Es confuso pensar que en algún momento el funcionamiento social estuvo en capacidad de existir sin internet cuando ahora es un engranaje indispensable y esencial de nuestro operar humano. Las rutinas diarias no están completas sin cumplir con diligencia la tarea de navegar brevemente por las redes sociales y responder mensajes. Nuestras propias acciones prueban, con una constancia insuperable, que las aplicaciones han conquistado más terreno de nuestro tiempo de lo que estamos conscientes o con disposición a admitir.

Cuando no sabemos algo o no lo recordamos nuestro primer instinto es tratar de acertar palabras en Google para obtener el mejor resultado. Whatsapp es nuestro camino indudable para comunicarnos, y a falta de contacto directo, Facebook nos toma de la mano y nos pasea por cada una de las actualizaciones de vida de nuestras personas cercanas alrededor del mundo.

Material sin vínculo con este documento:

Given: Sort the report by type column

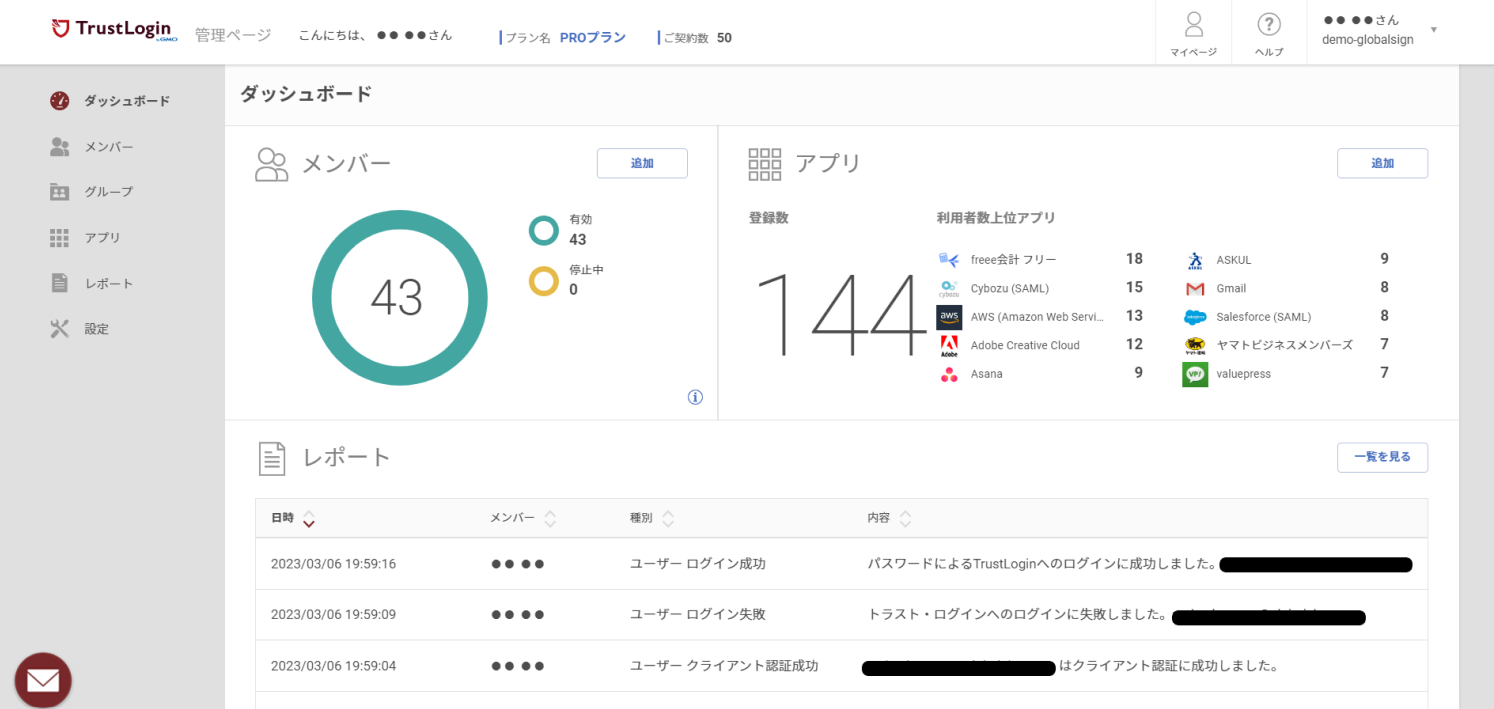Looking at the screenshot, I should (x=668, y=518).
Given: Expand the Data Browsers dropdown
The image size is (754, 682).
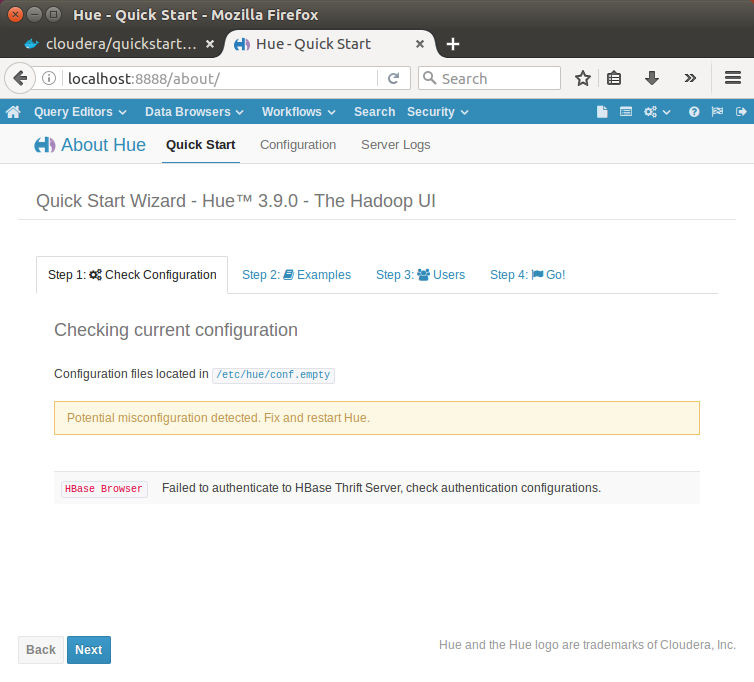Looking at the screenshot, I should point(194,112).
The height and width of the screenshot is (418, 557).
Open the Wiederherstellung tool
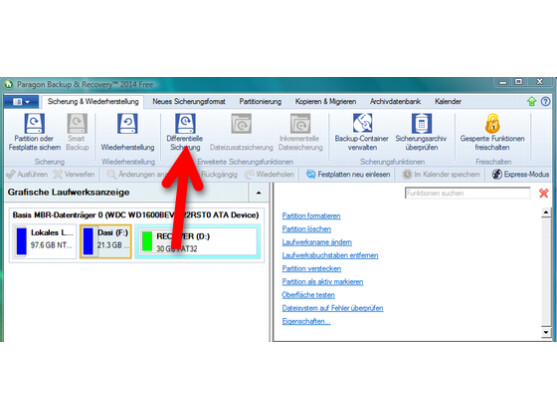pos(128,132)
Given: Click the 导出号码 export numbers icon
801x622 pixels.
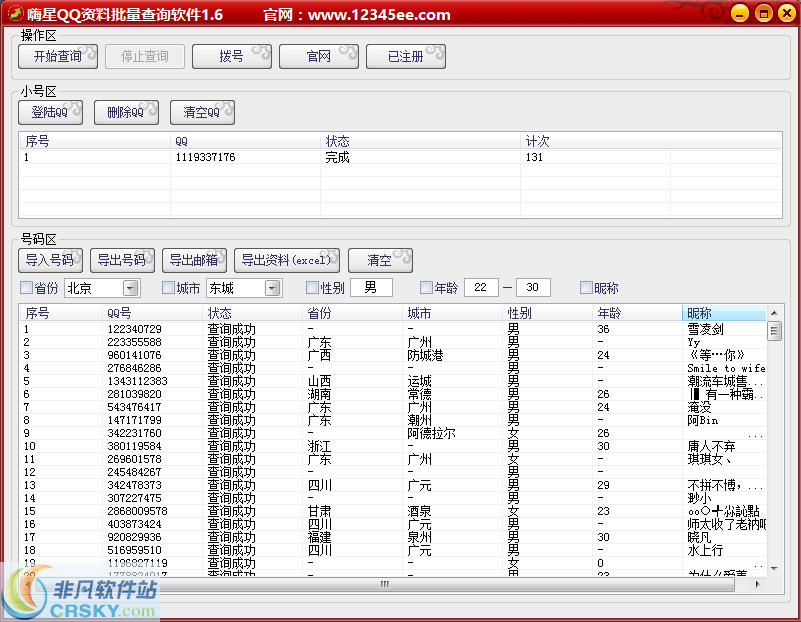Looking at the screenshot, I should (122, 260).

Esta realidad, por familiar parezca, es más reciente de lo que percibimos. En 1969 se creó el internet, pero no fue hasta finales de 1996 cuando la accesibilidad realmente estuvo al alcance de nuestras manos. El Nokia 9000 ofreció por primera vez a los usuarios la posibilidad de conectar los móviles a la red. Por consecuencia directa e inevitable, las redes sociales comenzaron a tener su verdadero auge a principios de los 2000, dejándonos con la seca conclusión de que esta acelerada carrera de la digitalización se encuentra en nuestras vidas desde hace menos de dos décadas.

Resulta absurdo el poco tiempo que ha transcurrido para la cantidad de normalización y cambios que han generado estas nuevas tecnologías en todos los ámbitos existentes. A pesar de esto, la noción de que las redes sociales son opcionales predomina en muchos pensamientos. No se debe a una falacia en la que vivimos o al simple hecho de tomar la decisión analizando el panorama y decidiendo que tal vez tenemos la opción de rechazar o aceptar el servicio. Se debe a que no hay una sensación de fuerza mayor que nos obligue a utilizarlas, y este precisamente es el engaño.

En la carrera de la innovación perdimos el foco de lo que en realidad hay detrás de gigantes de la industria y es el modelo económico del que, no somos sólo partícipes, sino combustible de su funcionamiento. La causa rápida de la adaptación de las redes sociales se debe principalmente a su alta productividad en el sector comercial, situación que desconocemos o ignoramos con cada palabra que redactamos en nuestros celulares.

En el 2019, Nick Couldry y Ulises Mejías traen a luz el término de colonialismo de datos, haciendo énfasis en repensar la relación del sujeto contemporáneo con datos masivos. Su propósito último concurre en exponer por medio del ejemplo histórico del colonialismo cómo hemos naturalizado la extracción de recursos en nuestras vidas y el vínculo capitalista que esto implica. Es decir, como la socialización se ha convertido en una fuente inagotable y cuantificable de información que se traduce en ganancias mensuales para empresas.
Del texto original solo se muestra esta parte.